WHAT IS REQUIRED - Return, word for word, the stretch of the listing below from the line containing "Click the green status" through the line containing "Action: point(660,185)", including both of those lines.

Listing for locating displayed items
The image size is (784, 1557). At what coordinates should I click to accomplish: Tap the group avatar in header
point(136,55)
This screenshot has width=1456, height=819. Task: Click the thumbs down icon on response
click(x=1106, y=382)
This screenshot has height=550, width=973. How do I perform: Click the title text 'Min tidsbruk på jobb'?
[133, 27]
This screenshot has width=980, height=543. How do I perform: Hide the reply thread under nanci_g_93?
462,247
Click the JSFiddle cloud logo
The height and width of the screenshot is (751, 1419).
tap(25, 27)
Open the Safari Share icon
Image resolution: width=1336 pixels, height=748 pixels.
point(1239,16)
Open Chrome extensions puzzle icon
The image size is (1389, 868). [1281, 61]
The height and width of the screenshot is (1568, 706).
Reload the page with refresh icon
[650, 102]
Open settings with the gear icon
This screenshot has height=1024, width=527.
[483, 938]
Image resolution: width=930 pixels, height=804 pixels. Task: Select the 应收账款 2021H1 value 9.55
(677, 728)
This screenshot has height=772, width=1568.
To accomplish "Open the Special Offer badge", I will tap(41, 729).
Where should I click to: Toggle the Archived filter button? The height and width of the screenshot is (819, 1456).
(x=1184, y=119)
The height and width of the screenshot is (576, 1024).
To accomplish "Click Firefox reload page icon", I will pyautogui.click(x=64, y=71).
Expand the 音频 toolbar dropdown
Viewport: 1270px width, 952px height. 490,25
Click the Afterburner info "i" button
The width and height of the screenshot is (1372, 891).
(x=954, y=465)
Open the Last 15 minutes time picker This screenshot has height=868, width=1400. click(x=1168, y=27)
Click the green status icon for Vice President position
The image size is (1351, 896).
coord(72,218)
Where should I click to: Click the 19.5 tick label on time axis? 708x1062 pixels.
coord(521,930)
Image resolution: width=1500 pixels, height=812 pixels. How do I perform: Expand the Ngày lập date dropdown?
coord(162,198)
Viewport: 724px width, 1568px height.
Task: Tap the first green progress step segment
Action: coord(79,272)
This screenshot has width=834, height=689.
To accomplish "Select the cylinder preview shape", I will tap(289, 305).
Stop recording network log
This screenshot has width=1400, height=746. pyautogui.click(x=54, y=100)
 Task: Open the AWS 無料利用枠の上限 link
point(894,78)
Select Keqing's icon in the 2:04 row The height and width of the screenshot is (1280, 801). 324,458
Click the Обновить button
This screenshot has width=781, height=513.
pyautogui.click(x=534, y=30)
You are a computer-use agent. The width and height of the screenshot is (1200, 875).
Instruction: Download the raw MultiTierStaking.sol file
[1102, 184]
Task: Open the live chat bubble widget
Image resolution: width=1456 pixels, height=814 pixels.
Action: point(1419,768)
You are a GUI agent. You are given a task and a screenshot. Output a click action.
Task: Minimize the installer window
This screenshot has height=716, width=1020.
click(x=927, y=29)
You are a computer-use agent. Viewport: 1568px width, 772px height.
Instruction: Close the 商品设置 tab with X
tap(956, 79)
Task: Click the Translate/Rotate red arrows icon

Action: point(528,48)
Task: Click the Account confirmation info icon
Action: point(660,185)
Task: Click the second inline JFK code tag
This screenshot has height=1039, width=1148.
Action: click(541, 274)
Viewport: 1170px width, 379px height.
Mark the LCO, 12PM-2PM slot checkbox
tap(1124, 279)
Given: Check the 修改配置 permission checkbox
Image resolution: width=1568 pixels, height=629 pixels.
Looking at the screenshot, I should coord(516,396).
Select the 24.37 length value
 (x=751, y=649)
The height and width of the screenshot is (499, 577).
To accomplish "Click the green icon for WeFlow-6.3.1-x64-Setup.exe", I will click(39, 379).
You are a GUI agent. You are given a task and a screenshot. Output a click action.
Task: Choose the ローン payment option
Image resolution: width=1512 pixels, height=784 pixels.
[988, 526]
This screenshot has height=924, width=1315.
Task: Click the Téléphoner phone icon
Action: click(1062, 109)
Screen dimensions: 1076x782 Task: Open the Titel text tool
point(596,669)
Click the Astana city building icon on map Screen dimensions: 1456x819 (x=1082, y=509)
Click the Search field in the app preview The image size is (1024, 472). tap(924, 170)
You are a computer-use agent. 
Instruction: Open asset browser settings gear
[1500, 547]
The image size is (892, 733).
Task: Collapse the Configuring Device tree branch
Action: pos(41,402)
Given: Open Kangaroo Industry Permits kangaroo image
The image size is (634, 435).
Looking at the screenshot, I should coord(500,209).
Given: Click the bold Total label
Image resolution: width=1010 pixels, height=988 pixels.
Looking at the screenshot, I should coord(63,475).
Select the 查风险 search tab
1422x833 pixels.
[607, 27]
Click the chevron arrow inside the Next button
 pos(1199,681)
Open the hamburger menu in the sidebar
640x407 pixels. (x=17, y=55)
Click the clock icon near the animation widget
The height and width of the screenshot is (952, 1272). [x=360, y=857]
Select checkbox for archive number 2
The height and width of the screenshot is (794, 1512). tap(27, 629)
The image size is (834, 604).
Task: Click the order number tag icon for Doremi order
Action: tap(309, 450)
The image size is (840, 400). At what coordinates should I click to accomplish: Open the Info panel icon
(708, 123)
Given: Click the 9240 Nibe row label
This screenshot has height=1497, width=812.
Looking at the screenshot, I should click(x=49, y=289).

ANSWER BELOW -
Click the green status icon for Vice President position
The image size is (1351, 896).
coord(72,218)
Where should I click to: Click the 19.5 tick label on time axis? 708x1062 pixels.
coord(521,930)
Image resolution: width=1500 pixels, height=812 pixels. How do I perform: Expand the Ngày lập date dropdown?
coord(162,198)
Viewport: 724px width, 1568px height.
Task: Tap the first green progress step segment
Action: coord(79,272)
This screenshot has width=834, height=689.
To accomplish "Select the cylinder preview shape", I will tap(289, 305).
Stop recording network log
This screenshot has width=1400, height=746. pyautogui.click(x=54, y=100)
 Task: Open the AWS 無料利用枠の上限 link
point(894,78)
Select Keqing's icon in the 2:04 row The height and width of the screenshot is (1280, 801). 324,458
Click the Обновить button
This screenshot has width=781, height=513.
pyautogui.click(x=534, y=30)
You are a computer-use agent. The width and height of the screenshot is (1200, 875).
Instruction: Download the raw MultiTierStaking.sol file
[1102, 184]
Task: Open the live chat bubble widget
Image resolution: width=1456 pixels, height=814 pixels.
Action: point(1419,768)
You are a GUI agent. You are given a task and a screenshot. Output a click action.
Task: Minimize the installer window
This screenshot has height=716, width=1020.
click(x=927, y=29)
You are a computer-use agent. Viewport: 1568px width, 772px height.
Instruction: Close the 商品设置 tab with X
tap(956, 79)
Task: Click the Translate/Rotate red arrows icon

Action: point(528,48)
Task: Click the Account confirmation info icon
Action: point(660,185)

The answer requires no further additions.